Antes de que la fotografía entrara en escena a mediados del siglo XIX, acudir a un pintor retratista era el único medio para quien deseaba un retrato, pero con el inconveniente de que sus altos costos lo hacían inalcanzable para la gran mayoría del público. Con la llegada de la fotografía y con ella el menor costo de los retratos se abrieron nuevos e impensados horizontes para satisfacer el deseo de las personas de inmortalizarse en una imagen.
Aunque, por su alto valor económico, un retrato fotográfico seguía siendo un privilegio de pocos, esta nueva técnica posibilitó que muchas más personas estuvieran en condiciones de pagar por el suyo, y la gran demanda surgida fue una de las razones por las cuales la fotografía se propagó tan rápidamente por el mundo entero.
En la segunda mitad del siglo XIX, el tamaño de una fotografía estaba limitado al tamaño de la placa fotosensible, así que para obtener fotos de buena dimensión había que usar placas de gran formato, de 20 × 25 cm e incluso mayores, tamaño que también facilitaba el retoque para corregir problemas de iluminación y defectos de la piel del retratado. Pero alojar en las cámaras estas grandes placas fotosensibles obligaba a que fueran unos enormes armatostes, que necesitaban a su vez unos sólidos y pesados soportes.

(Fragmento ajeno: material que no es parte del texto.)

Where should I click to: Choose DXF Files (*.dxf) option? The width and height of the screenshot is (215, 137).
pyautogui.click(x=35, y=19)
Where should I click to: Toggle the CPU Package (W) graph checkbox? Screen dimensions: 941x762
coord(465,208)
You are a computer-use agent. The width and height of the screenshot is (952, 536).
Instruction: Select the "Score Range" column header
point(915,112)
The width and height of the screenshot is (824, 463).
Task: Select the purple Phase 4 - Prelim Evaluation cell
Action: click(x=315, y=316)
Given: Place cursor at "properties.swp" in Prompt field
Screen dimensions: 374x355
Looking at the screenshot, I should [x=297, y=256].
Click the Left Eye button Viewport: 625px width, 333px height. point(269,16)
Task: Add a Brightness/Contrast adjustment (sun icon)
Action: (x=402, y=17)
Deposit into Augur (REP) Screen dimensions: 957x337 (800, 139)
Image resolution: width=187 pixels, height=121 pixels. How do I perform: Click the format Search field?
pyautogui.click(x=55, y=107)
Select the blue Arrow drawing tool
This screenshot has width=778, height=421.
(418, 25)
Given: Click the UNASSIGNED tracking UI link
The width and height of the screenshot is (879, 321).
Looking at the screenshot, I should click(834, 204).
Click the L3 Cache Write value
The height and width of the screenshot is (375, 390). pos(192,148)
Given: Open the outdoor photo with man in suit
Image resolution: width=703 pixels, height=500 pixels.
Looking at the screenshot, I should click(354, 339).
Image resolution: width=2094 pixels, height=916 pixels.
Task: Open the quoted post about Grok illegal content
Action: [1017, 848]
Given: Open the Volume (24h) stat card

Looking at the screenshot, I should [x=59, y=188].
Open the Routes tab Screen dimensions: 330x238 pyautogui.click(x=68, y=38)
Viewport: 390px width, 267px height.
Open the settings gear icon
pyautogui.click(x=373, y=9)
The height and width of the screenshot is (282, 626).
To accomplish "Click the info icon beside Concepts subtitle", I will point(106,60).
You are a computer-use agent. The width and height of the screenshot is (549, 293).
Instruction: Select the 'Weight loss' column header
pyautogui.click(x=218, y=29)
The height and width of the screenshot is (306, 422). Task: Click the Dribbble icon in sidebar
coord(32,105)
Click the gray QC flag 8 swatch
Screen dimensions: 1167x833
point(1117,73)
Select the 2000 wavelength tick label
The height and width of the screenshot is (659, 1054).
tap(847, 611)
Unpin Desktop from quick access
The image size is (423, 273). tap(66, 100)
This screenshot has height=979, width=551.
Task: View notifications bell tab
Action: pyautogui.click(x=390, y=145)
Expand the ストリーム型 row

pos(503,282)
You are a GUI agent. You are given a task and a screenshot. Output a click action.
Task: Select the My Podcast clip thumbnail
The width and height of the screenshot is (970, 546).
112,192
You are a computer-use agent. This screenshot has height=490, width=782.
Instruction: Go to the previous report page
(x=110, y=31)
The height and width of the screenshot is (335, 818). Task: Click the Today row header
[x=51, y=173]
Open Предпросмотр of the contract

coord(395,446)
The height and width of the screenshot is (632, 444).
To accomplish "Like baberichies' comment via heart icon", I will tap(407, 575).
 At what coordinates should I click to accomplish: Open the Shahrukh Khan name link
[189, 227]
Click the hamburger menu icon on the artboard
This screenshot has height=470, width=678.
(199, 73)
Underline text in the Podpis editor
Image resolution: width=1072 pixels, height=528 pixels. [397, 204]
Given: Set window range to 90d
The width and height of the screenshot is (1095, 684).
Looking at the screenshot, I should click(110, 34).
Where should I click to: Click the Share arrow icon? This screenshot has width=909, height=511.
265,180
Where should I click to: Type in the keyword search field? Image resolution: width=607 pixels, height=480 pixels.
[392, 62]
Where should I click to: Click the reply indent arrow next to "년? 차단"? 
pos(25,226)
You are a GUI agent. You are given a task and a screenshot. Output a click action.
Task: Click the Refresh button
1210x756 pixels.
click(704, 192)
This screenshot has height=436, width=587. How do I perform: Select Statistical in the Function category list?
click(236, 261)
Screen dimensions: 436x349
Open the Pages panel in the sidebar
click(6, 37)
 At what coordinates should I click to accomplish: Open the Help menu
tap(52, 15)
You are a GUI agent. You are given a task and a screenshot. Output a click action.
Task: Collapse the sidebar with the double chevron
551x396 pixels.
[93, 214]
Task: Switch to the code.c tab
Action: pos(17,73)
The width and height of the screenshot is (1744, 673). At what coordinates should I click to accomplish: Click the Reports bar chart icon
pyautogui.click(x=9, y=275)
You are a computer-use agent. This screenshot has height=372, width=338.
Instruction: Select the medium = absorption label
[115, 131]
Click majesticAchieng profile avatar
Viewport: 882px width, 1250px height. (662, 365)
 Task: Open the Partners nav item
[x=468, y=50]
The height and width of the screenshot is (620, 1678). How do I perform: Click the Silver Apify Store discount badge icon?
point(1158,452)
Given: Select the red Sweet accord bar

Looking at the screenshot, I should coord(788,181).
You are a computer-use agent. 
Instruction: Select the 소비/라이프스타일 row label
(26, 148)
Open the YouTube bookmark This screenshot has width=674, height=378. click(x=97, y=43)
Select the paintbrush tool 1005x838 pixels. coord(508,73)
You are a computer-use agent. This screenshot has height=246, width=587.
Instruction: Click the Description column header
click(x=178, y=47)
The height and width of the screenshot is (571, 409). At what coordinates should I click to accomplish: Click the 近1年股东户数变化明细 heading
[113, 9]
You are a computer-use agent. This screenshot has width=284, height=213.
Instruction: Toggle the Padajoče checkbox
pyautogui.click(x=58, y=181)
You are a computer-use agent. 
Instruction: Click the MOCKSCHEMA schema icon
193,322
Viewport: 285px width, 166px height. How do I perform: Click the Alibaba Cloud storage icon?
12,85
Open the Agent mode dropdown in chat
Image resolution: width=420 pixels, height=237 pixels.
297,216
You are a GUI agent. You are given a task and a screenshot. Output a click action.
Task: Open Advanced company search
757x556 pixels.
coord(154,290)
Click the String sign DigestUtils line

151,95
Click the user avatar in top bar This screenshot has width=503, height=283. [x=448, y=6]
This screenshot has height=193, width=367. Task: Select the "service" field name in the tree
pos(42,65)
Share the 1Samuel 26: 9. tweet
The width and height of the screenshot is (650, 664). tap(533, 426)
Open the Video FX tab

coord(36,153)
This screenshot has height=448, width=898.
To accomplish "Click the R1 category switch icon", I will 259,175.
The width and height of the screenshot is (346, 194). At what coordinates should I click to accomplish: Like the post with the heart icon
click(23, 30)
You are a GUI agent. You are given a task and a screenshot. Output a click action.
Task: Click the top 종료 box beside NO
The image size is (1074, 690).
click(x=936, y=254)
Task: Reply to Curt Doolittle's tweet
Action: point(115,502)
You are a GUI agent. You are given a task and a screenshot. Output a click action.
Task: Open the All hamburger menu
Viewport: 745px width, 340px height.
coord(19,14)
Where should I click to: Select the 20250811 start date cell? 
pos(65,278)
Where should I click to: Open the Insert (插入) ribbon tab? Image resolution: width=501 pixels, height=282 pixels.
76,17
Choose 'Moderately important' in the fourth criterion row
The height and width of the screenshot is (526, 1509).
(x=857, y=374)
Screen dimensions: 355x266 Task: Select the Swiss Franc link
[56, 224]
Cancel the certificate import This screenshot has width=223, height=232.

Por esto, inicialmente el fotógrafo retratista debía trabajar en su estudio, donde además disponía de todo un aparataje que le posibilitaba una buena escenificación para el retrato: vestimenta, cortinas, fondos, sofás, ventanas, marquesinas por donde entraba la luz natural (no había luz eléctrica), espejos, pantallas reflectoras y otros decorados.